◆ EXERCISE OBJECTIVE: Copy each line below holding "Motos".

**** DATASET

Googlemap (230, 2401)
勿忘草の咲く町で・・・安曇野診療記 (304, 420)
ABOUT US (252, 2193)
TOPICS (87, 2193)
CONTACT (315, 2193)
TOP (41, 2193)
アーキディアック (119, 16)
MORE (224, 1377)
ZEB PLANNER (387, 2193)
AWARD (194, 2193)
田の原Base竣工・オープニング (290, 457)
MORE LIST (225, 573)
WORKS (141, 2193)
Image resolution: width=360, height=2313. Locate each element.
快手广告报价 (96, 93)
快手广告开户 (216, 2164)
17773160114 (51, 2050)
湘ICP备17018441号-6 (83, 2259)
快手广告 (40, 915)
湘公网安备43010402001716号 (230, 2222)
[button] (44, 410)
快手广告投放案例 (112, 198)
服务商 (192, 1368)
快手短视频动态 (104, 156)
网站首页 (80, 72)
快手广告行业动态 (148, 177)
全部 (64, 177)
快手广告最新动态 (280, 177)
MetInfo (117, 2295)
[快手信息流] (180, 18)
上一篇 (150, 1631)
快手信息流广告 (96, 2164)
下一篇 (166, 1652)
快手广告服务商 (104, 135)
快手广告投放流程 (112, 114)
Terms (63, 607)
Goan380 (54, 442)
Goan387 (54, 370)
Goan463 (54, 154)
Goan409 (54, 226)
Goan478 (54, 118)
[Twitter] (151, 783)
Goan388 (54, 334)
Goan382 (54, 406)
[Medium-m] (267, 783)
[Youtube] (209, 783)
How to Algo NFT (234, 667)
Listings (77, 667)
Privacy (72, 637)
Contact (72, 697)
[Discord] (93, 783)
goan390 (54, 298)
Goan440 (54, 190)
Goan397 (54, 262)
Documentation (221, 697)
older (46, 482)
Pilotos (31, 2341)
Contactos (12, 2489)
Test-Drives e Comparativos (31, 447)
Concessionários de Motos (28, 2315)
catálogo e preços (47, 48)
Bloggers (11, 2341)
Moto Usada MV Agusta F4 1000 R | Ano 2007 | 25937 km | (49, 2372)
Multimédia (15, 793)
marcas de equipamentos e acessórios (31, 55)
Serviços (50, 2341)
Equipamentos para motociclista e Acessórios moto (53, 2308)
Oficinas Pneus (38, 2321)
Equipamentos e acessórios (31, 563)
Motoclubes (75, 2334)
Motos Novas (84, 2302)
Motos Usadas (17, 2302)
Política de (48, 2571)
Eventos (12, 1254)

********

◆ RESPONSE:
Concessionários de Motos (28, 2315)
Motos Novas (84, 2302)
Motos Usadas (17, 2302)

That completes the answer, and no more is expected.